§ **Task**
Copy out the material below word for word, changing nothing.

§ **Source data**
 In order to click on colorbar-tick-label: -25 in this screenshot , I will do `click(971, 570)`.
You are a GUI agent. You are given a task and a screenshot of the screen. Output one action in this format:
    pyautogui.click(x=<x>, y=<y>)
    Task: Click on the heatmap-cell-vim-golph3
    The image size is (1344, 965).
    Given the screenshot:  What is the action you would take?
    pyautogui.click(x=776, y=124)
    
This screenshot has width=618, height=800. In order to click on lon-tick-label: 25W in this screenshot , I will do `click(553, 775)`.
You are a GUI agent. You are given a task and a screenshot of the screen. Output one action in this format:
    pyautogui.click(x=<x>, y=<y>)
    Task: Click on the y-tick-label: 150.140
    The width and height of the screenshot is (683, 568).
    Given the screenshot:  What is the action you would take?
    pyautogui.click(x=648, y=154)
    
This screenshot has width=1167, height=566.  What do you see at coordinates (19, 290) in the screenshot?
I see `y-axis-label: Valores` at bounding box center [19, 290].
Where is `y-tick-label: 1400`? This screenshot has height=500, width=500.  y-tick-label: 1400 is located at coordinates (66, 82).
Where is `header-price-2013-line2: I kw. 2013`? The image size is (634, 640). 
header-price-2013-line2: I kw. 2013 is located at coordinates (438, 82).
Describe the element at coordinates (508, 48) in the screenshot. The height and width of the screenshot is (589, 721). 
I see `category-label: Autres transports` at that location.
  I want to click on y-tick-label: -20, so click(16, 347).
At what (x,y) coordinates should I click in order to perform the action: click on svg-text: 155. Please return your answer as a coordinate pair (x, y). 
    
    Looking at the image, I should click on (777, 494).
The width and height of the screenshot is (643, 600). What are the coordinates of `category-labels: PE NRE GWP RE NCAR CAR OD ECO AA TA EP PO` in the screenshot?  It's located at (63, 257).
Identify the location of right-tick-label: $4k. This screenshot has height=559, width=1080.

§ **Response to the task**
 In order to click on colorbar-tick-label: -25 in this screenshot , I will do `click(971, 570)`.
You are a GUI agent. You are given a task and a screenshot of the screen. Output one action in this format:
    pyautogui.click(x=<x>, y=<y>)
    Task: Click on the heatmap-cell-vim-golph3
    The image size is (1344, 965).
    Given the screenshot:  What is the action you would take?
    pyautogui.click(x=776, y=124)
    
This screenshot has width=618, height=800. In order to click on lon-tick-label: 25W in this screenshot , I will do `click(553, 775)`.
You are a GUI agent. You are given a task and a screenshot of the screen. Output one action in this format:
    pyautogui.click(x=<x>, y=<y>)
    Task: Click on the y-tick-label: 150.140
    The width and height of the screenshot is (683, 568).
    Given the screenshot:  What is the action you would take?
    pyautogui.click(x=648, y=154)
    
This screenshot has width=1167, height=566.  What do you see at coordinates (19, 290) in the screenshot?
I see `y-axis-label: Valores` at bounding box center [19, 290].
Where is `y-tick-label: 1400`? This screenshot has height=500, width=500.  y-tick-label: 1400 is located at coordinates (66, 82).
Where is `header-price-2013-line2: I kw. 2013`? The image size is (634, 640). 
header-price-2013-line2: I kw. 2013 is located at coordinates (438, 82).
Describe the element at coordinates (508, 48) in the screenshot. The height and width of the screenshot is (589, 721). 
I see `category-label: Autres transports` at that location.
  I want to click on y-tick-label: -20, so click(16, 347).
At what (x,y) coordinates should I click in order to perform the action: click on svg-text: 155. Please return your answer as a coordinate pair (x, y). 
    
    Looking at the image, I should click on (777, 494).
The width and height of the screenshot is (643, 600). What are the coordinates of `category-labels: PE NRE GWP RE NCAR CAR OD ECO AA TA EP PO` in the screenshot?  It's located at (63, 257).
Identify the location of right-tick-label: $4k. This screenshot has height=559, width=1080.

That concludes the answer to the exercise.